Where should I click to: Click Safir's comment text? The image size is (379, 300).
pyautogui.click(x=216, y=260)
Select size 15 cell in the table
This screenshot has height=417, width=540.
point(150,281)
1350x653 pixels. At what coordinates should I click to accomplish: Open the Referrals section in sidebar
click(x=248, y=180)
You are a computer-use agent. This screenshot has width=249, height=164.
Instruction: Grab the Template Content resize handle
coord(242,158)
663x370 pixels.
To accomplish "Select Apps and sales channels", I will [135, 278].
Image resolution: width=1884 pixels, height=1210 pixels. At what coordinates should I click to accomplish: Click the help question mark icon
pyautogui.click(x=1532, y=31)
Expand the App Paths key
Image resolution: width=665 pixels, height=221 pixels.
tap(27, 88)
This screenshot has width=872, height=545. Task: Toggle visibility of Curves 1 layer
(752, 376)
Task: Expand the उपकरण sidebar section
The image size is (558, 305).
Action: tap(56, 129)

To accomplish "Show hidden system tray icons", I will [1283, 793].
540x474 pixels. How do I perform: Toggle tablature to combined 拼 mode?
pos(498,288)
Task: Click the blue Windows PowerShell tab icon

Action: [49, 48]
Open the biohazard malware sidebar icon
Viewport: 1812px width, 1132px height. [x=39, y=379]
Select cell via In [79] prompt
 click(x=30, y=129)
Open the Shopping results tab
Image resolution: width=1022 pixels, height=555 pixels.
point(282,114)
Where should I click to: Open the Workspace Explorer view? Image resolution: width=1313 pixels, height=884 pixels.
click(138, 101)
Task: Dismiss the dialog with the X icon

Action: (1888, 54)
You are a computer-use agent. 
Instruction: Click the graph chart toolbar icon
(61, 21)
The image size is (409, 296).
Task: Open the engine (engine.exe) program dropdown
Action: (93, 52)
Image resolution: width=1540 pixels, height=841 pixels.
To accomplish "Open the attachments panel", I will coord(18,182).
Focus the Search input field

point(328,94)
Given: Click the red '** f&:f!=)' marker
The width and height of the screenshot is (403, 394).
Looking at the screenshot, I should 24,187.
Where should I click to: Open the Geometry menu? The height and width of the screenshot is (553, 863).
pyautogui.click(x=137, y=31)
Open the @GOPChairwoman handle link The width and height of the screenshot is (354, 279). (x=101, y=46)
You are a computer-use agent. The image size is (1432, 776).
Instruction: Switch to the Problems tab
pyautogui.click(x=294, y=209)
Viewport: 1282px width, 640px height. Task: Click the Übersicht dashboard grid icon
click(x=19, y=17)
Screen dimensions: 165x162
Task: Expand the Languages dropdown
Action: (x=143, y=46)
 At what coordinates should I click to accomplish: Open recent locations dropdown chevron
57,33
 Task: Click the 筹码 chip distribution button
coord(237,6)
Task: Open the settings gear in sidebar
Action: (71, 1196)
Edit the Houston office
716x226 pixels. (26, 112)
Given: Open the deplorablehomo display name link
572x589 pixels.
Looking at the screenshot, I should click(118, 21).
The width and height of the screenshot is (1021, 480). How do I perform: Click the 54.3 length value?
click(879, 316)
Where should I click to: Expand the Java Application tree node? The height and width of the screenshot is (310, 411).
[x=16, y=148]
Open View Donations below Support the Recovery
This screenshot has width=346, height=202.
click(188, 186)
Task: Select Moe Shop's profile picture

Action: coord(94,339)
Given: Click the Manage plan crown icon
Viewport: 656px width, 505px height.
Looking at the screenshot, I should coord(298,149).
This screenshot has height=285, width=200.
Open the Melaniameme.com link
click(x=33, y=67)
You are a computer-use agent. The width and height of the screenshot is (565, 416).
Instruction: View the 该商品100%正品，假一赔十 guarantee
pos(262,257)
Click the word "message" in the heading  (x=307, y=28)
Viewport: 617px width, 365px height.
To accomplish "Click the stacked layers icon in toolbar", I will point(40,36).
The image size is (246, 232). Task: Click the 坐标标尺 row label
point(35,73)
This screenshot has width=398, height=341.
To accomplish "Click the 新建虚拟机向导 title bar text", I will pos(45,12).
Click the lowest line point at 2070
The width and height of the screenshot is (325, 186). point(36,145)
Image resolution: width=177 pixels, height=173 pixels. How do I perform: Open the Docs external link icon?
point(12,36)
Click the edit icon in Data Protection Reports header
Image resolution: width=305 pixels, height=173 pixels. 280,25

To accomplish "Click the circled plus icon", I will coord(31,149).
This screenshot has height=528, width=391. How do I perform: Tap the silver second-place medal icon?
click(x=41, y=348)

▸ Short task
Can you return the lines of the records exactly, starting at the line that contains "Image resolution: width=177" and ending with the line that contains "I will coord(31,149)."?

▸ Solved problem
Image resolution: width=177 pixels, height=173 pixels. How do I perform: Open the Docs external link icon?
point(12,36)
Click the edit icon in Data Protection Reports header
Image resolution: width=305 pixels, height=173 pixels. 280,25

To accomplish "Click the circled plus icon", I will coord(31,149).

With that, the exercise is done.